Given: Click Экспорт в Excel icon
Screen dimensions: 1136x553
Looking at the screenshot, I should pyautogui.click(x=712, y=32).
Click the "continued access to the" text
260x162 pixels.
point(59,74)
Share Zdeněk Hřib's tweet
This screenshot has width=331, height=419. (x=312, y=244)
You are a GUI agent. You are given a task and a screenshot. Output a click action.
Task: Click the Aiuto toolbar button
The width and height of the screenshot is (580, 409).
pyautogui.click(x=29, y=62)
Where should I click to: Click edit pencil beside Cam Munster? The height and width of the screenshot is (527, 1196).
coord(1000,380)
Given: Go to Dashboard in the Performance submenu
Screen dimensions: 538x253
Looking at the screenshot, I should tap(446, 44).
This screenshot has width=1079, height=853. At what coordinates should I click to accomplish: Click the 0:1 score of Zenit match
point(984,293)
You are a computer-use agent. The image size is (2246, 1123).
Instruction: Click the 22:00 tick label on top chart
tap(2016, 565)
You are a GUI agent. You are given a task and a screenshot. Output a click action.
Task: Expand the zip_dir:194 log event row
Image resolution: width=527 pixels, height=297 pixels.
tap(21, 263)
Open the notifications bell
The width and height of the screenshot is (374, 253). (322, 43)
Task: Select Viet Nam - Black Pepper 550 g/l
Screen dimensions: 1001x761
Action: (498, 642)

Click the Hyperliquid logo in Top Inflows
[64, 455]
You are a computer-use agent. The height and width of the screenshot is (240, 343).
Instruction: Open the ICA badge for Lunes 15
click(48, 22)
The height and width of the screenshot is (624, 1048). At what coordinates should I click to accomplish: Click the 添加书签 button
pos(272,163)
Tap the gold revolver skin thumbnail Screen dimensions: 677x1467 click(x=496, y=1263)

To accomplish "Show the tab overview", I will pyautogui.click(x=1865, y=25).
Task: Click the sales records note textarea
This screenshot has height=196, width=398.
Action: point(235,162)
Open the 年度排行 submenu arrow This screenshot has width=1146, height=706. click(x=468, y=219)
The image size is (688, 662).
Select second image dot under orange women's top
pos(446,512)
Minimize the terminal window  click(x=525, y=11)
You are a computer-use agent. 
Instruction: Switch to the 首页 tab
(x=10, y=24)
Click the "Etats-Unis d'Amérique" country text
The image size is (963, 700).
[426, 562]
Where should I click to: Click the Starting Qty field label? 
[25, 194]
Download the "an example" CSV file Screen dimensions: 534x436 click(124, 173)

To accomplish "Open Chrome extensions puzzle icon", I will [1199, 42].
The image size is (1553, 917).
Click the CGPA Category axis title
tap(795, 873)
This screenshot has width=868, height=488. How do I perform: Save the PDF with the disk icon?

Given instruction: Copy out all of the material above word for word, keeping every line in its original order.

Solution below:
Given: Click Экспорт в Excel icon
Screen dimensions: 1136x553
Looking at the screenshot, I should pyautogui.click(x=712, y=32).
Click the "continued access to the" text
260x162 pixels.
point(59,74)
Share Zdeněk Hřib's tweet
This screenshot has width=331, height=419. (x=312, y=244)
You are a GUI agent. You are given a task and a screenshot. Output a click action.
Task: Click the Aiuto toolbar button
The width and height of the screenshot is (580, 409).
pyautogui.click(x=29, y=62)
Where should I click to: Click edit pencil beside Cam Munster? The height and width of the screenshot is (527, 1196).
coord(1000,380)
Given: Go to Dashboard in the Performance submenu
Screen dimensions: 538x253
Looking at the screenshot, I should tap(446, 44).
This screenshot has width=1079, height=853. At what coordinates should I click to accomplish: Click the 0:1 score of Zenit match
point(984,293)
You are a computer-use agent. The image size is (2246, 1123).
Instruction: Click the 22:00 tick label on top chart
tap(2016, 565)
You are a GUI agent. You are given a task and a screenshot. Output a click action.
Task: Expand the zip_dir:194 log event row
Image resolution: width=527 pixels, height=297 pixels.
tap(21, 263)
Open the notifications bell
The width and height of the screenshot is (374, 253). (322, 43)
Task: Select Viet Nam - Black Pepper 550 g/l
Screen dimensions: 1001x761
Action: (498, 642)

Click the Hyperliquid logo in Top Inflows
[64, 455]
You are a computer-use agent. The height and width of the screenshot is (240, 343).
Instruction: Open the ICA badge for Lunes 15
click(48, 22)
The height and width of the screenshot is (624, 1048). At what coordinates should I click to accomplish: Click the 添加书签 button
pos(272,163)
Tap the gold revolver skin thumbnail Screen dimensions: 677x1467 click(x=496, y=1263)

To accomplish "Show the tab overview", I will pyautogui.click(x=1865, y=25).
Task: Click the sales records note textarea
This screenshot has height=196, width=398.
Action: point(235,162)
Open the 年度排行 submenu arrow This screenshot has width=1146, height=706. click(x=468, y=219)
The image size is (688, 662).
Select second image dot under orange women's top
pos(446,512)
Minimize the terminal window  click(x=525, y=11)
You are a computer-use agent. 
Instruction: Switch to the 首页 tab
(x=10, y=24)
Click the "Etats-Unis d'Amérique" country text
The image size is (963, 700).
[426, 562]
Where should I click to: Click the Starting Qty field label? 
[25, 194]
Download the "an example" CSV file Screen dimensions: 534x436 click(124, 173)

To accomplish "Open Chrome extensions puzzle icon", I will [1199, 42].
The image size is (1553, 917).
Click the CGPA Category axis title
tap(795, 873)
This screenshot has width=868, height=488. How do I perform: Save the PDF with the disk icon?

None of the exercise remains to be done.